Problem a: Copy out the lines of the entries from the line containing "Click 'Free MCQs:' text in the footer" through the line containing "This screenshot has width=1080, height=1080.", unchanged.

Document text:
------------------------------

# Oral interview Local 112



## Chris Kennedy (Nov 19, 2007)

huntingfishingworkin said:


> my oral interview


Welcome to the forum.

That just sounds wrong.


----------



## huntingfishingworkin (Aug 13, 2013)

As soon as I posted it I knew I'd get one of these responses haha. So true haha


----------



## wildleg (Apr 12, 2009)

you should have used knee pads, then you mightta got 100


----------



## brian john (Mar 11, 2007)

Oral and interview 

YOU HAD A INTERVIEW

in·ter·view

[in-ter-vyoo] Show IPA
noun
1.
a formal meeting in which one or more persons question, consult, or evaluate another person: a job interview.
2.
a meeting or conversation in which a writer or reporter asks questions of one or more persons from whom material is sought for a newspaper story, television broadcast, etc.
3.
the report of such a conversation or meeting.
verb (used with object)
4.
to have an interview with in order to question, consult, or evaluate: to interview a job applicant; to interview the president.
verb (used without object)
5.
to have an interview; be interviewed (sometimes followed by with ): She interviewed with eight companies before accepting a job.
6.
to give or conduct an interview: to interview to fill job openings.


----------



## peter123 (Aug 16, 2013)

*hi*

what questions did they ask you at the local 112 . please help


----------

------------------------------

Problem b: Rewrite the stretch of the forum thread from "[in-ter-vyoo] Show IPA" through "accepting a job.", putting "discussion" in place of "conversation".

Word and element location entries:
------------------------------

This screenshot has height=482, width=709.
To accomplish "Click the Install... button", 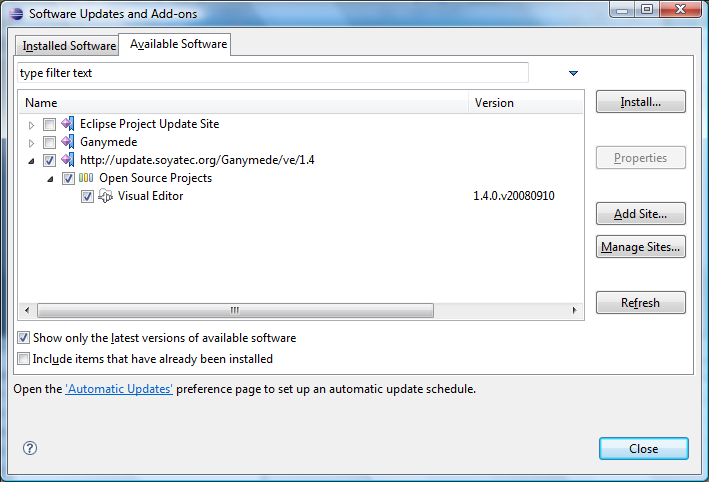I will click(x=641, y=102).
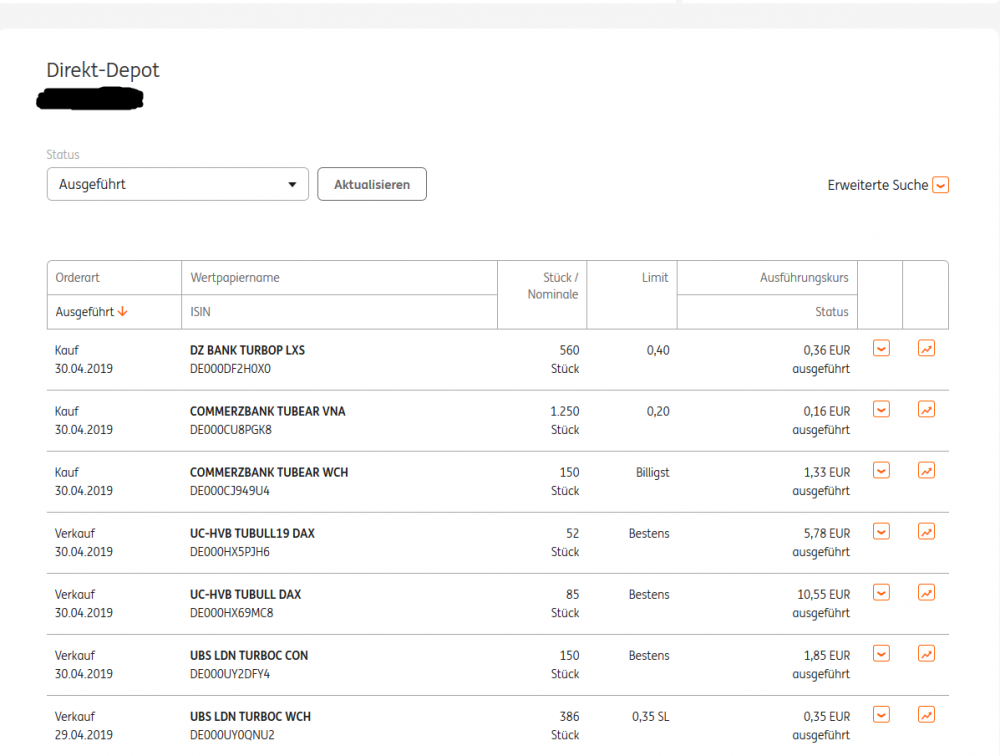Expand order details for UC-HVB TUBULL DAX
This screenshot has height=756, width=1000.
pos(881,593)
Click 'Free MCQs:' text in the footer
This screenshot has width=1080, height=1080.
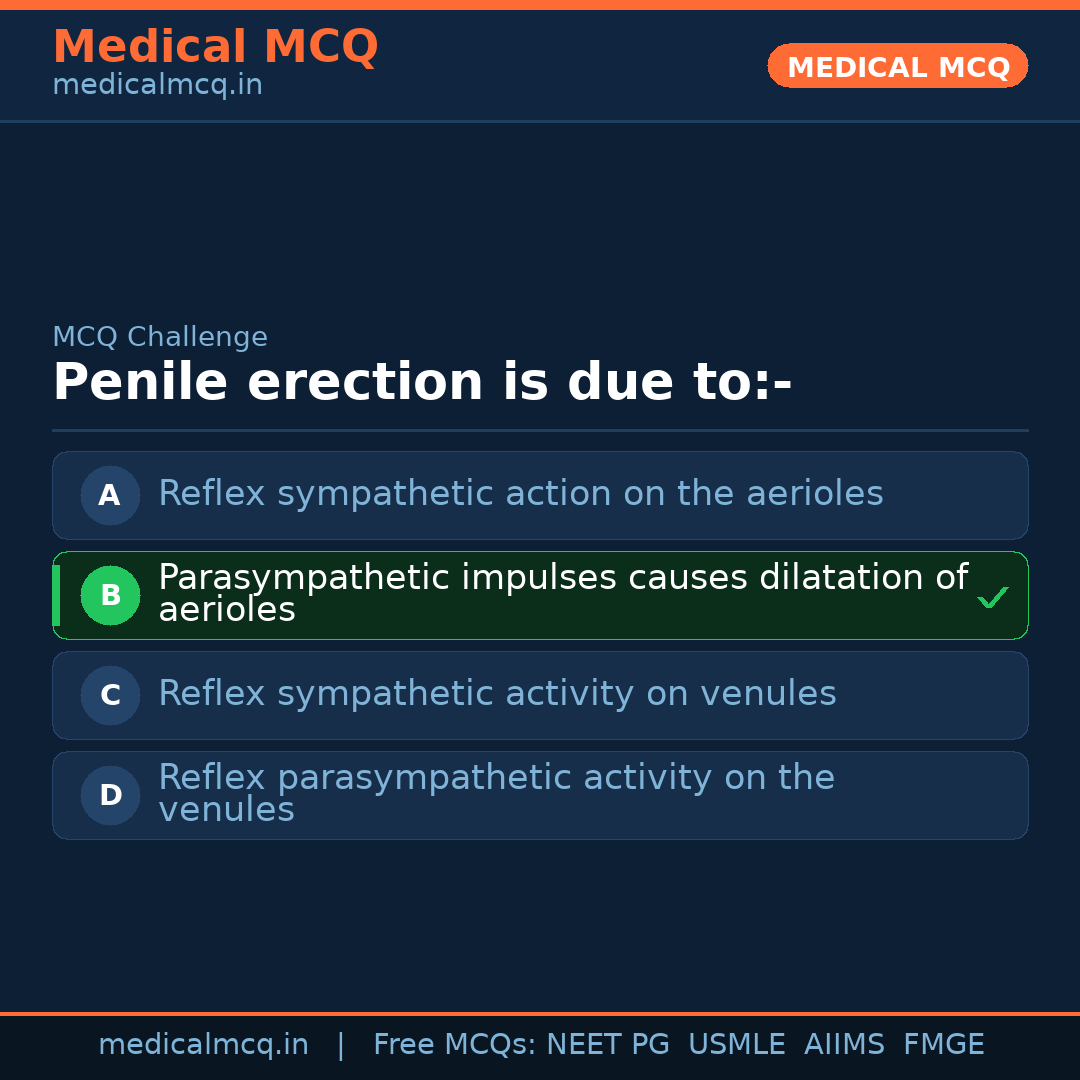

------------------------------

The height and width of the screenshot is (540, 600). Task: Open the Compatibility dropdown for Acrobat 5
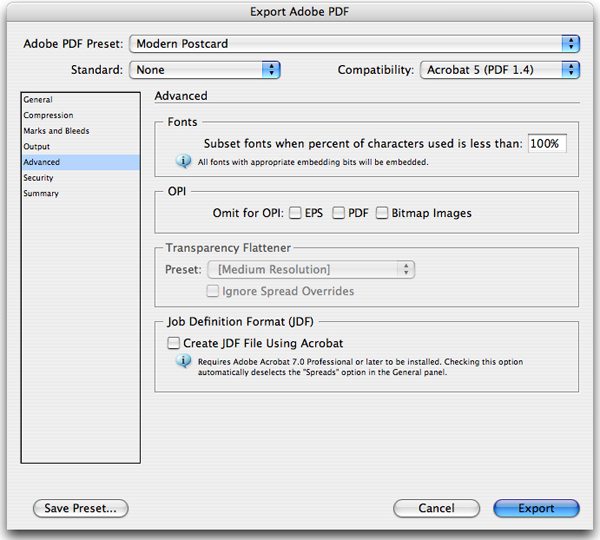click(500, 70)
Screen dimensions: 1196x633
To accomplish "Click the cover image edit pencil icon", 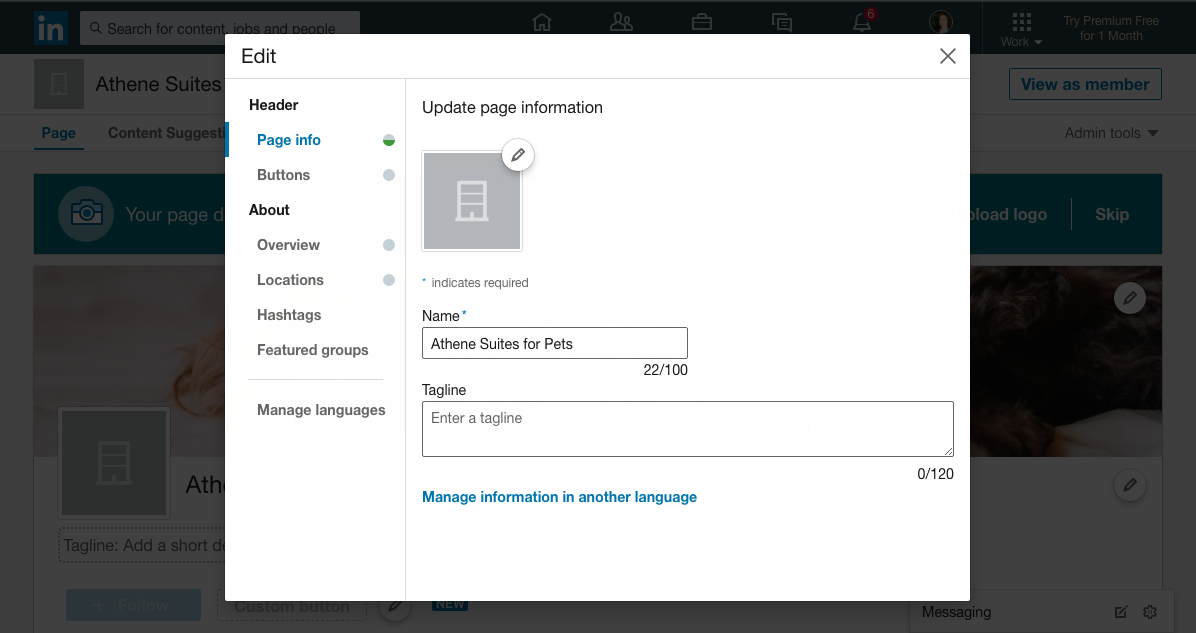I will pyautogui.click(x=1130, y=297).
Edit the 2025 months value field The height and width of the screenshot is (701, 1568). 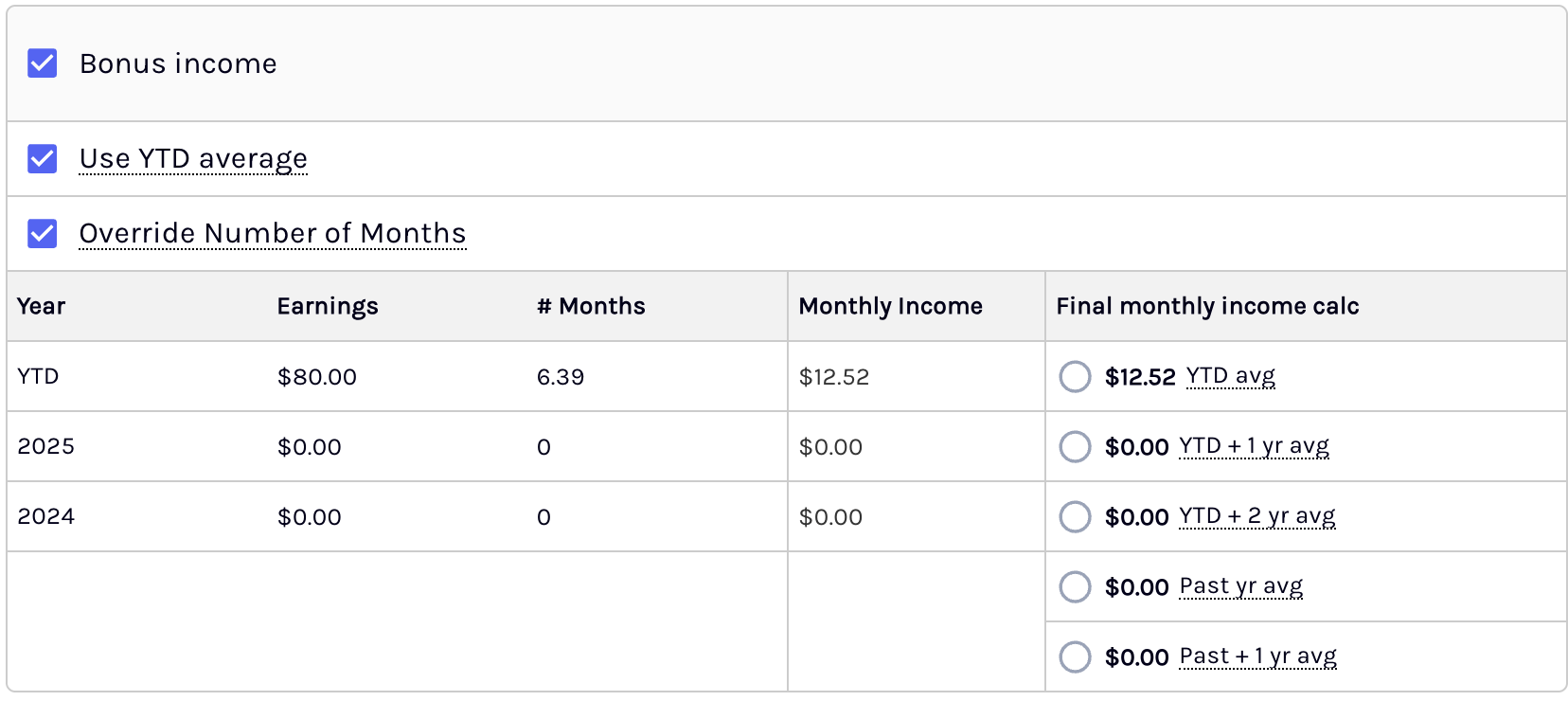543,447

------------------------------

Task answer a:
Click 'Free MCQs:' text in the footer
This screenshot has width=1080, height=1080.

Task answer b:
[in-ter-vyoo] Show IPA
noun
1.
a formal meeting in which one or more persons question, consult, or evaluate another person: a job interview.
2.
a meeting or discussion in which a writer or reporter asks questions of one or more persons from whom material is sought for a newspaper story, television broadcast, etc.
3.
the report of such a discussion or meeting.
verb (used with object)
4.
to have an interview with in order to question, consult, or evaluate: to interview a job applicant; to interview the president.
verb (used without object)
5.
to have an interview; be interviewed (sometimes followed by with ): She interviewed with eight companies before accepting a job.